Levert Sweat Gill was a group formed by Gerald Levert, Keith Sweat and Johnny Gill. I’d say they ordered the names in order of singing ability but then Keith Sweat would definitely be last. I also wish I could have been there to see them argue about whose initial should go first. They gave us a classic record in “My Body,” and sleeper hits with “Curious” and “All The Times.” That’s all I have really. “My Body” morphed into Silk’s record “Meeting In My Bedroom.” Silk, like Kwame, is also not on this list.
The UnderGround Kingz are both underdogs and popular, especially amongst rappers. Pimp C (R.I.P.), was like everybody’s favorite rapper and producer, and Bun B is an amazing lyricist who even managed to flip his talents into teaching classes at Rice University. If not for the tremendous accomplishments of the remaining groups, both on the charts and most importantly, in my heart, they’d be higher.
This is where shit starts getting really hard. Ricky (B)ell, Michael (Biv)ins and Ronny (D)evoe, the three-man offshoot of New Edition once Bobby Brown, Ralph Tresvant and Johnny Gill all went solo managed to release the song with the most staying power of all the non-New Edition projects. “Poison” will be on playlists in 3275. “Poison” is a cockroach, it will outlive us all.

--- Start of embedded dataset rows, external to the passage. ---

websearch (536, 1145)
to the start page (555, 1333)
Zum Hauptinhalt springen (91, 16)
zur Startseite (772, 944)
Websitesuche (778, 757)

That is good enough to make it towards the top of this list.
LTD started out as Love, Togetherness, Devotion, but morphed singularly into L.T.D. Why is this group, right here? Four words. Jeffrey Osborne. “Love Ballad.”
Probably the most famous acronym Black music group of all time, they’re also the most nihilistic and misogynistic, and frankly, ridiculous. The group, as N.W.A. is, is what happens when great talent is used for pure fuckery. At the same time, they created avenues for more rich Black people than any other Black music group on this list, probably period (I did not fact check this). I think we can agree this is mostly a good thing.
TLC, shortened from the names of the group members—T-Boz, Left Eye and Chili—is arguably the most successful girl group/band of all time; they’re definitely one of the highest-selling. They’ve done it all. They successfully chased waterfalls even though they told the rest of us not to. They’re the group that caught the leprechaun at the end of the rainbow and possibly in Alabama.
TLC is the shit. They have cheat jams, love jams, jam jams and they’re not too proud to beg. When Khaled says “We the best,” he’s really speaking for TLC.
Given TLC’s greatness, why is SWV (Sisters With Voices), at No. 1 and not TLC? Simple: while TLC was bigger in every possible way, SWV made better songs and perfected hip-hop R&B in a way that will jam forever. You can throw a party and play multiple SWV songs. Their songs jam harder, remix harder and bop harder. SWV is my favorite girl group ever. My “we’re No. 1” foam hand raises for SWV. It’s the S (S) Dubba (Dubba) U (U) to the (V) V.